Amir H. Abdi,Xinye Tang,Jeremias Eichelbaum,Mahan Das,Alex Klein,Nihal Irmak Pakis,William Blum,Daniel L Mace,Tanvi Raja,Namrata Padmanabhan,Ye Xing
2024-04-16
Abstract:Data is growing rapidly in volume and complexity. Proficiency in database query languages is pivotal for crafting effective queries. As coding assistants become more prevalent, there is significant opportunity to enhance database query languages. The Kusto Query Language (KQL) is a widely used query language for large semi-structured data such as logs, telemetries, and time-series for big data analytics platforms. This paper introduces NL2KQL an innovative framework that uses large language models (LLMs) to convert natural language queries (NLQs) to KQL queries. The proposed NL2KQL framework includes several key components: Schema Refiner which narrows down the schema to its most pertinent elements; the Few-shot Selector which dynamically selects relevant examples from a few-shot dataset; and the Query Refiner which repairs syntactic and semantic errors in KQL queries. Additionally, this study outlines a method for generating large datasets of synthetic NLQ-KQL pairs which are valid within a specific database contexts. To validate NL2KQL's performance, we utilize an array of online (based on query execution) and offline (based on query parsing) metrics. Through ablation studies, the significance of each framework component is examined, and the datasets used for benchmarking are made publicly available. This work is the first of its kind and is compared with available baselines to demonstrate its effectiveness.
Databases,Artificial Intelligence,Computation and Language
What problem does this paper attempt to address?

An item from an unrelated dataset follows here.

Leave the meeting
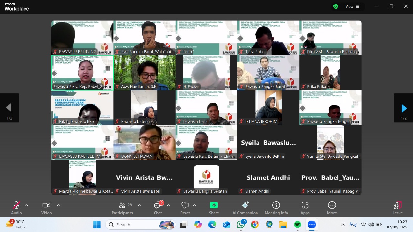 (x=398, y=208)
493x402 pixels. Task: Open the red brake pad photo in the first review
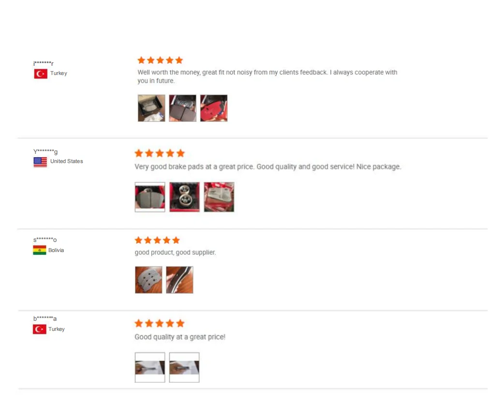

The paper aims to address the problem of converting Natural Language Queries (NLQ) into Kusto Query Language (KQL). Specifically, the research team proposes an innovative framework called NL2KQL, which leverages Large Language Models (LLMs) to achieve this conversion process. The NL2KQL framework includes several key components: 1. **Schema Refiner**: This component is responsible for filtering out the most relevant elements from the database schema to reduce potential errors during the generation process. 2. **Few-shot Selector**: Dynamically selects a small number of example data relevant to the current task, which helps the model better understand the query requirements in a specific context. 3. **Query Refiner**: Responsible for fixing syntactic and semantic errors in the generated KQL queries, ensuring their validity in the target Kusto database. Additionally, the paper introduces a method for generating a large number of synthetic NLQ-KQL pairs that are valid in a specific database environment. To validate the effectiveness of NL2KQL, the research team employed a series of online and offline metrics and conducted ablation studies to assess the importance of each component. Ultimately, the research team released the first benchmark test set for KQL generation and the related data catalog for other researchers to reference and use. Overall, the goal of this research is to lower the technical barrier, enabling more users to easily interact with data through natural language, especially in scenarios dealing with semi-structured big data such as logs, telemetry data, and time-series data. In this way, NL2KQL is expected to enhance the efficiency and accessibility of data analysis.